Umstrukturierungen - 29. Juli 2020

Wechsel der Form

Auch Familiengesellschaften sind im Laufe ihres unternehmerischen Wirkens gezwungen, mit der Zeit zu gehen. Das hat nicht selten die Umwandlung in eine andere Rechtsform zur Folge.

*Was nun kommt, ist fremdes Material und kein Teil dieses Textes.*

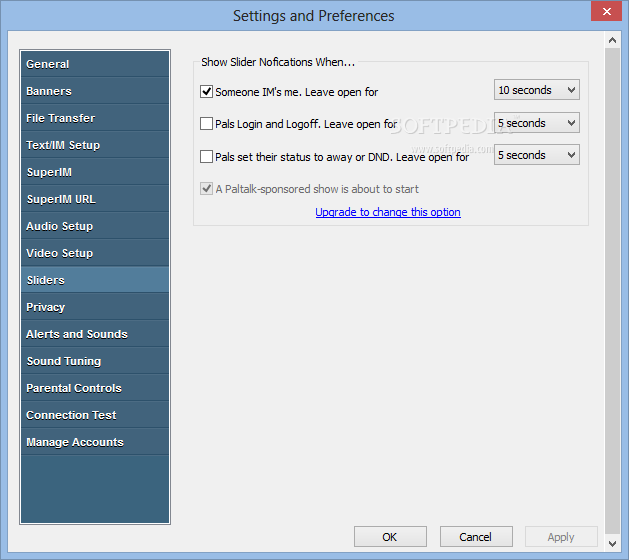Click 'Upgrade to change this option' link
The image size is (629, 560).
[388, 212]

Von Zeit zu Zeit ist es angezeigt, die Struktur einer Familiengesellschaft zu überprüfen. Besteht im Ergebnis Anpassungsbedarf oder zeigen sich Verbesserungspotenziale, wird man im nächsten Schritt nicht selten die ein oder andere Art der Umwandlung des Unternehmens in Erwägung ziehen. Neben den Umwandlungsarten des Umwandlungsgesetzes (UmwG) kommen insbesondere bei Personengesellschaften auch Umstrukturierungen jenseits dieses Gesetzes in Betracht. Umwandlungen nach dem UmwG zeichnen sich insbesondere durch eine Gesamtrechtsnachfolge kraft Registereintragung aus. Dabei wird das Vermögen einer Gesellschaft nicht einzeln nach Vermögensgegenständen auf einen anderen Rechtsträger übertragen (Einzelrechtsnachfolge), sondern es geht mit der Eintragung der jeweiligen Umwandlungsart als Ganzes auf einmal von einem Rechtsträger auf einen anderen, unter Umständen erst neu entstehenden Rechtsträger über. Bei der Umwandlungsart Formwechsel findet richtigerweise gar keine Vermögensübertragung statt – der Rechtsträger bleibt identisch und behält sein Vermögen, hält es ab Eintragung des Formwechsels lediglich in neuer Rechtsform. Der Preis dieser Gesamtrechtsnachfolge ist – im Gegensatz zur Einzelrechtsnachfolge – der strikte Formalismus des UmwG: Für jede Art der Umwandlung nach dem UmwG muss ein Notar einbezogen werden, die Gläubiger sind zu involvieren und unter Umständen bedarf es der Mitwirkung eines Wirtschaftsprüfers. Grundsätzlich unterscheidet man gemäß § 1 Abs. 1 UmwG drei Arten von Umwandlungen:

  • die Verschmelzung
  • die Spaltung (mit den Unterarten Aufspaltung, Abspaltung und Ausgliederung) sowie
  • den Formwechsel

Die weitere in § 1 Abs. 1 Nr. 3 UmwG aufgezählte Vermögensübertragung spielt in der Praxis der Familiengesellschaften keine Rolle.

Verschmelzung

Bei einer Verschmelzung geht das Vermögen des übertragenden Rechtsträgers als Ganzes, also im Wege einer Gesamtrechtsnachfolge ohne weitere Einzelübertragungsakte auf den übernehmenden Rechtsträger. Die Verschmelzung wird im Handelsregister des übernehmenden, also nicht im Handelsregister des übertragenden Rechtsträgers eingetragen (§ 20 Abs. 1 UmwG). Das hat insbesondere den Vorteil, dass man beispielsweise bei einer Fülle von zu übertragenden Verträgen für die Wirksamkeit der Übertragung nicht die Zustimmung jedes einzelnen Vertragspartners einholen muss – die jeweiligen Vertragspartner bekommen kraft Gesetzes mit Eintragung der Verschmelzung schlicht einen neuen Vertragspartner. Bei der Verschmelzung unterscheidet man zwischen einer Übertragung zur Aufnahme und zur Neugründung (§ 2 Nr. 1 und 2 UmwG). Gemeinsam ist beiden Verschmelzungsarten, dass der übertragende Rechtsträger aufgelöst wird, also ohne Abwicklung erlischt. Während bei der Verschmelzung zur Aufnahme das Vermögen eines oder mehrerer Rechtsträger kraft Gesetzes auf einen bereits bestehenden Rechtsträger übergeht, entsteht bei der Verschmelzung ein neuer Rechtsträger, auf den zwei oder mehrere Rechtsträger ihre Vermögen übertragen.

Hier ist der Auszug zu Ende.